Go through the data and copy every line in which "pixels" appears.

══════════════════════════════

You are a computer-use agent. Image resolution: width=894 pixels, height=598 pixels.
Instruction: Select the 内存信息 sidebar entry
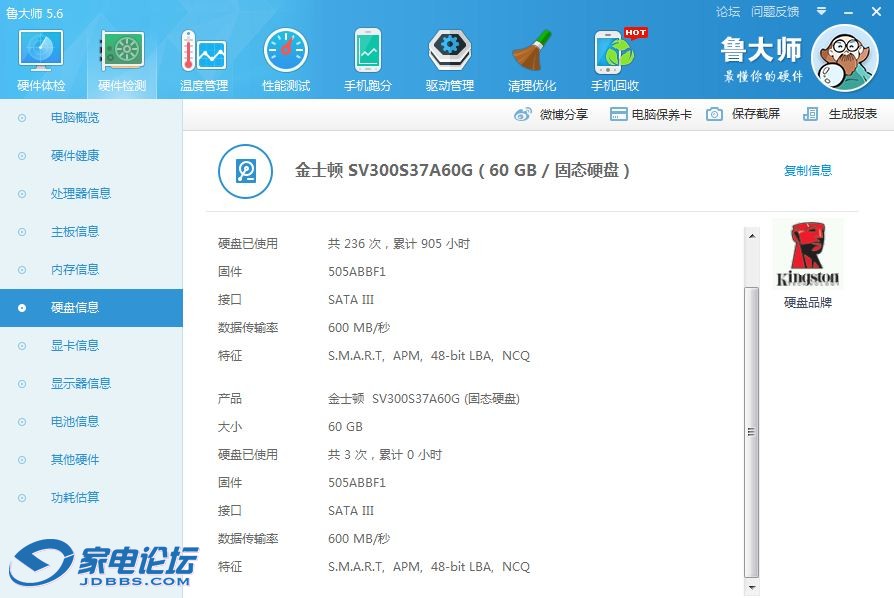coord(75,269)
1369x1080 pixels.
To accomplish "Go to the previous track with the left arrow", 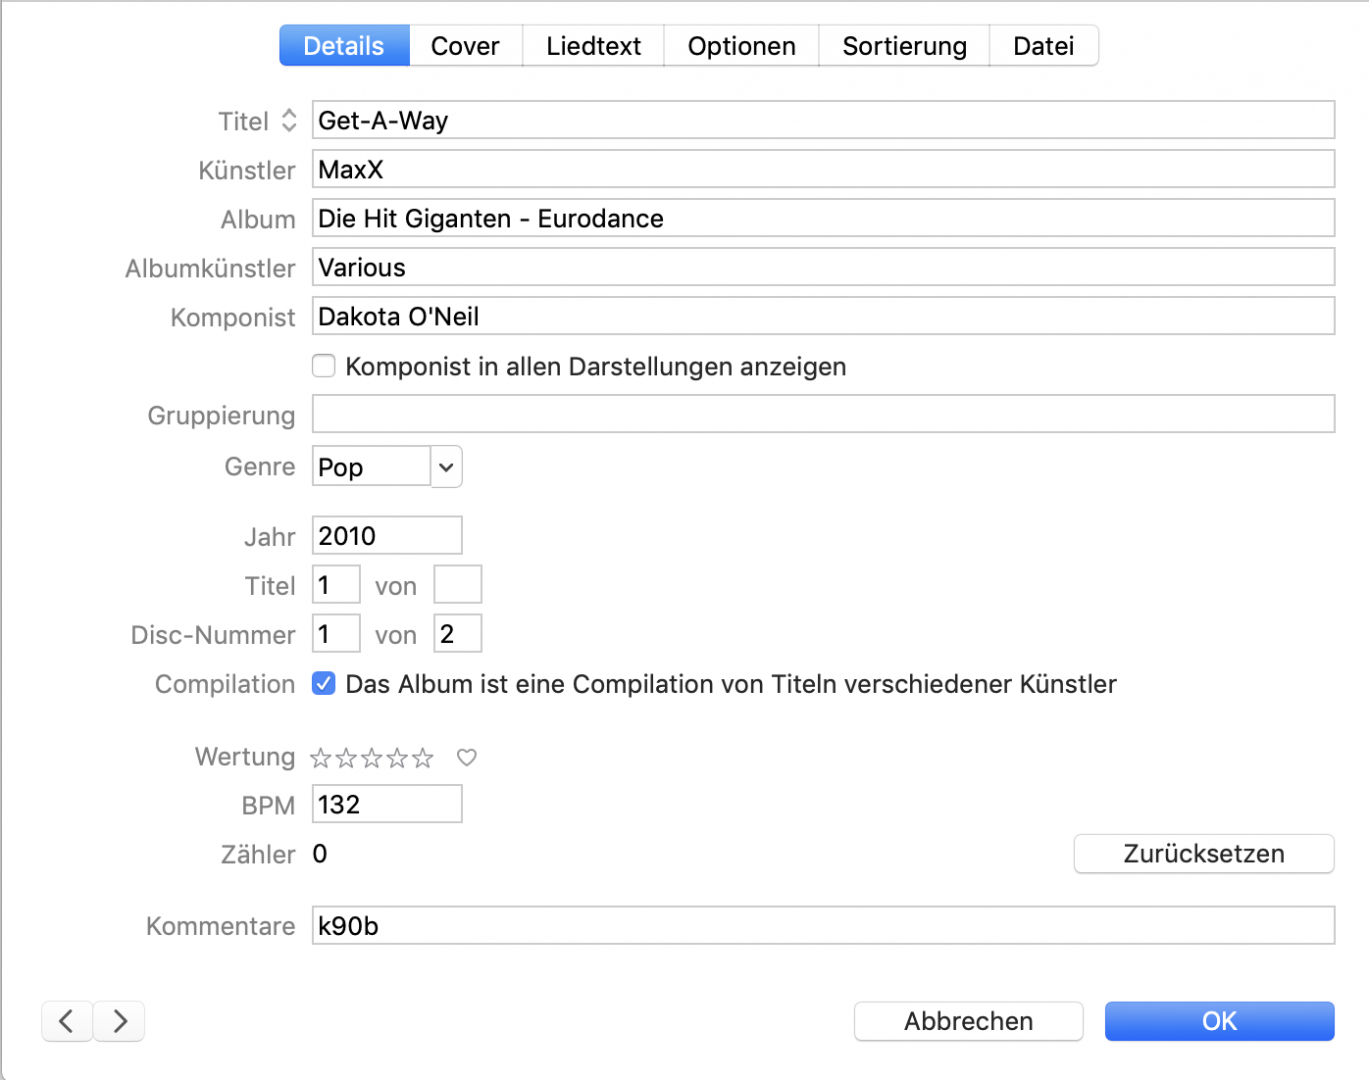I will (66, 1021).
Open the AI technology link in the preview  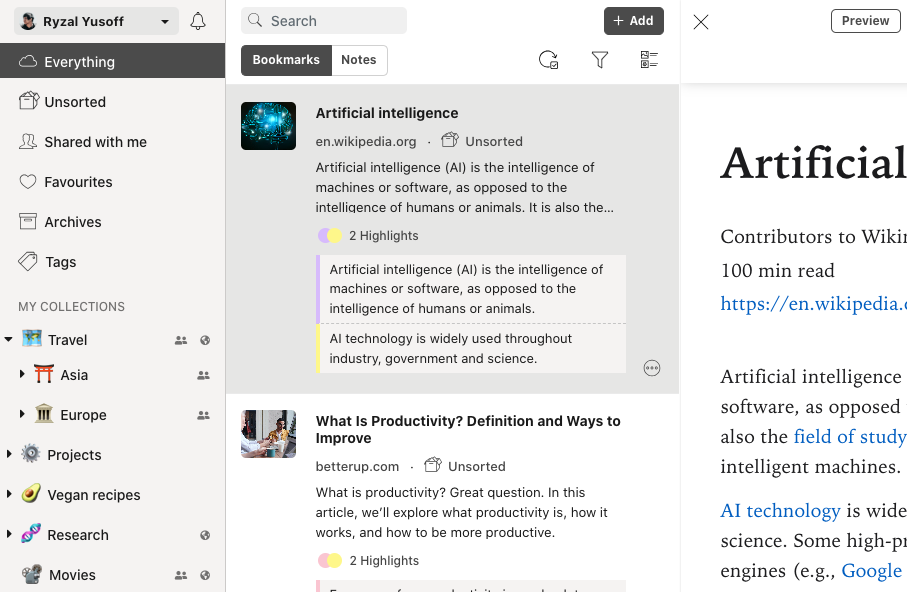click(780, 510)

══════════════════════════════

_RESULT OF THE EXERCISE_:
You are a computer-use agent. Image resolution: width=894 pixels, height=598 pixels.
1369x1080 pixels.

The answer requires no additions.